SEPARATION AGREEMENT AND GENERAL RELEASE

EX-10.1 2 dex101.htm SEPARATION AGREEMENT AND GENERAL RELEASE Separation Agreement and General Release

Exhibit 10.1

SEPARATION AGREEMENT AND GENERAL RELEASE

This Separation Agreement and General Release (“Agreement”) is made and entered into this 24th day of April, 2008 (the “Effective Date”), by and among Webster Financial Corporation, a Delaware corporation (“Webster”), Webster Bank, National Association (the “Bank”) and William T. Bromage (hereinafter “Bromage”).
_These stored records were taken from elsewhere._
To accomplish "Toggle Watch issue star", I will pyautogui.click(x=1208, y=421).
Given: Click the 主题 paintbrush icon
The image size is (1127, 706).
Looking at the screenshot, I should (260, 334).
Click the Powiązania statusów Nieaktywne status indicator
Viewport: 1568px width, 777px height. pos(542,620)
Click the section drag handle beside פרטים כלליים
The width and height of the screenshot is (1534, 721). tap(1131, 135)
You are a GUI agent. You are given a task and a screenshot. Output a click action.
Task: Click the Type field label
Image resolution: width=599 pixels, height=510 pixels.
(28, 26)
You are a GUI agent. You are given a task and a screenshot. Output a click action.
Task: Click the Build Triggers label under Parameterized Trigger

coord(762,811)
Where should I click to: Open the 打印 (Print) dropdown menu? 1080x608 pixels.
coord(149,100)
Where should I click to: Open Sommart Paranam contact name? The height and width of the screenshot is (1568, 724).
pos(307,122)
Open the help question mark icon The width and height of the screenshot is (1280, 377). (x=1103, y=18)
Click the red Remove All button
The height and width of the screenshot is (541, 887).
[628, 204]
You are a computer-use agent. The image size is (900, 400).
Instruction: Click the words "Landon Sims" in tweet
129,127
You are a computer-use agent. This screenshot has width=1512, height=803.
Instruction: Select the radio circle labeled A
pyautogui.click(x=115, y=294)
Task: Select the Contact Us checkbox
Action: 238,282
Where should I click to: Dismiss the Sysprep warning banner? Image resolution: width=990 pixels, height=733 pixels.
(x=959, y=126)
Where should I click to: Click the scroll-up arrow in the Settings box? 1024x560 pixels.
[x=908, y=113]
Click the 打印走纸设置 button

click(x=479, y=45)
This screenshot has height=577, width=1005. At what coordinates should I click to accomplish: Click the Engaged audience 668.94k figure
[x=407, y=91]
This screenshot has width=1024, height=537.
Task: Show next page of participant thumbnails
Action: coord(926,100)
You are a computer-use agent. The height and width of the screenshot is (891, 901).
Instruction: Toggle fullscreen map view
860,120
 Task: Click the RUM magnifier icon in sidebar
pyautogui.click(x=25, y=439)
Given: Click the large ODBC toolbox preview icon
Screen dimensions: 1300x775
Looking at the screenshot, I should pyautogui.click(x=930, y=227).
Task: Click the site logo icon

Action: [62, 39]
WHEREAS Bromage has served Webster as its President, Chief Operating Officer and Director, and as a member of the Board of Directors of Webster (the “Board”);

WHEREAS Bromage has served the Bank as its President, Chief Operating Officer and Director, as Vice Chairman of the Bank’s Board of Directors (the “Bank Board”), and as a member of the Bank Board; and

WHEREAS Bromage, Webster and the Bank have agreed that Bromage will terminate his employment relationship and resign from all positions with Webster, the Bank, and all of their respective directly and indirectly owned subsidiaries and affiliates, including all employment, officer and board of directors and other positions, under the terms and conditions of this Agreement.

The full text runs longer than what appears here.